Pola hidup nol sampah

Zero waste atau nol sampah menjadi filosofi hidup dengan meminimalisir sampah. Konsep ini  pertama kali digunakan Paul Palmer, ahli Kimia asal Oakland, California, pada 1970-an. Palmer mengembangkan temuannya untuk penggunaan kembali sejumlah bahan kimia yang diproduksi industri elektronik.

Zero waste dapat dilakukan dengan menghindari penggunaan plastik sekali pakai. Reuse atau penggunaan berulang menjadi kunci utama dalam meminimalisir sampah, termasuk sampah plastik.

Memulai gaya hidup zero waste dapat dimulai dengan prinsip 6R yaitu. Rethink, Refuse, Reuse, Reduce, Rot, dan Recycle. Tolak dan kurangi perilaku memproduksi sampah. Pilihlah produk yang sustainable, bisa digunakan berulang.

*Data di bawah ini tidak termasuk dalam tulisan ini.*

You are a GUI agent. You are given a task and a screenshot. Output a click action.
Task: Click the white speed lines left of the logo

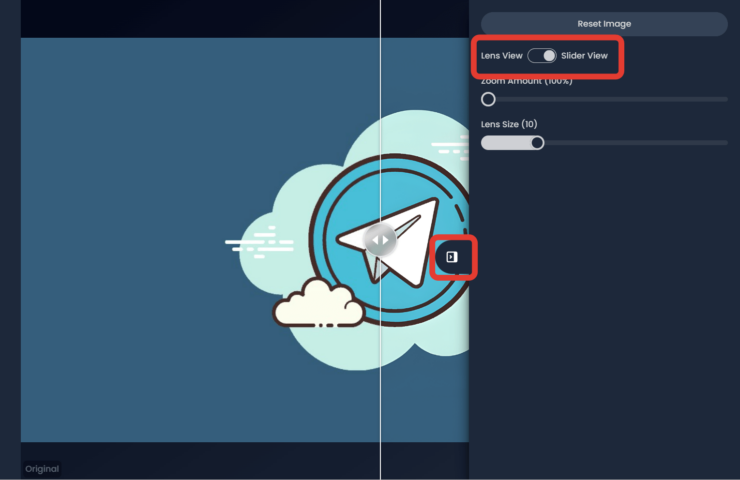(x=256, y=242)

Pendauran ulang sampah yang dilakukan, bertujuan untuk pengelolaan sekaligus peningkatan nilai dan daya guna sampah. Prinsip 6R merupakan pengembangan dari versi 3R [Reduce, Reuse, Recycle].

Coqi mengungkapkan, upaya mengurangi sampah bisa diterapkan dengan dua cara, dari diri sendiri dan secara luas.

“Diri sendiri dengan membawa tumbler atau alat makan, juga mengajak orang sekitar untuk peduli sampah. Sementara untuk dampak luas, bisa dengan pembaruan regulasi,” tandasnya.

 

* Wulan Eka HandayaniMahasiswi Ilmu Komunikasi, Universitas Brawijaya, Malang. Tulisan ini didukung Mongabay Indonesia.